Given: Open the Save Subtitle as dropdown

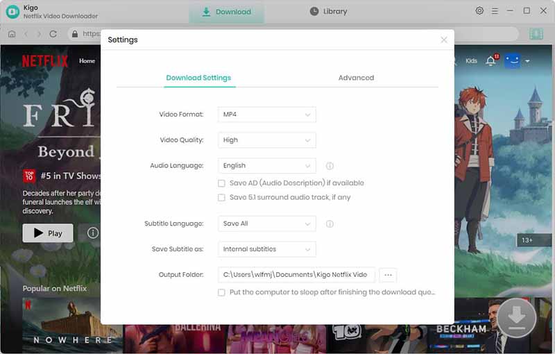Looking at the screenshot, I should coord(267,249).
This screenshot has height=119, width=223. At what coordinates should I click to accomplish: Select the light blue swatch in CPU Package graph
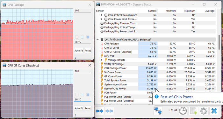coord(82,37)
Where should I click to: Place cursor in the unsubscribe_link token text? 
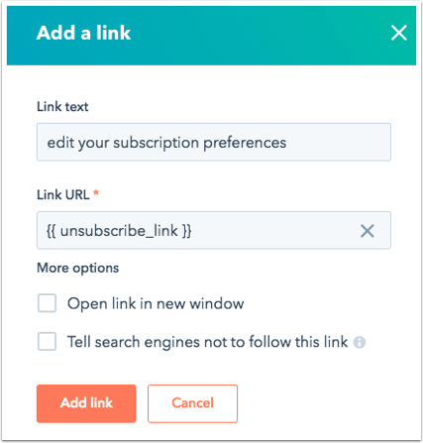pos(119,231)
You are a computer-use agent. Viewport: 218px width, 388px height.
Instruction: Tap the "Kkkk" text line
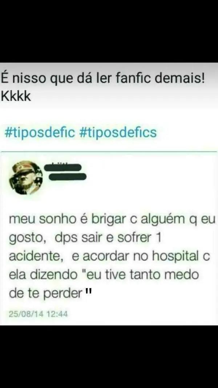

Work item:
Set down all entries above again, exactly, without images.

Result of this exercise:
Given: Open the Save Subtitle as dropdown

Looking at the screenshot, I should coord(267,249).
This screenshot has height=119, width=223. At what coordinates should I click to accomplish: Select the light blue swatch in CPU Package graph
coord(82,37)
Where should I click to: Place cursor in the unsubscribe_link token text? 
pos(119,231)
You are a computer-use agent. Viewport: 218px width, 388px height.
Instruction: Tap the "Kkkk" text line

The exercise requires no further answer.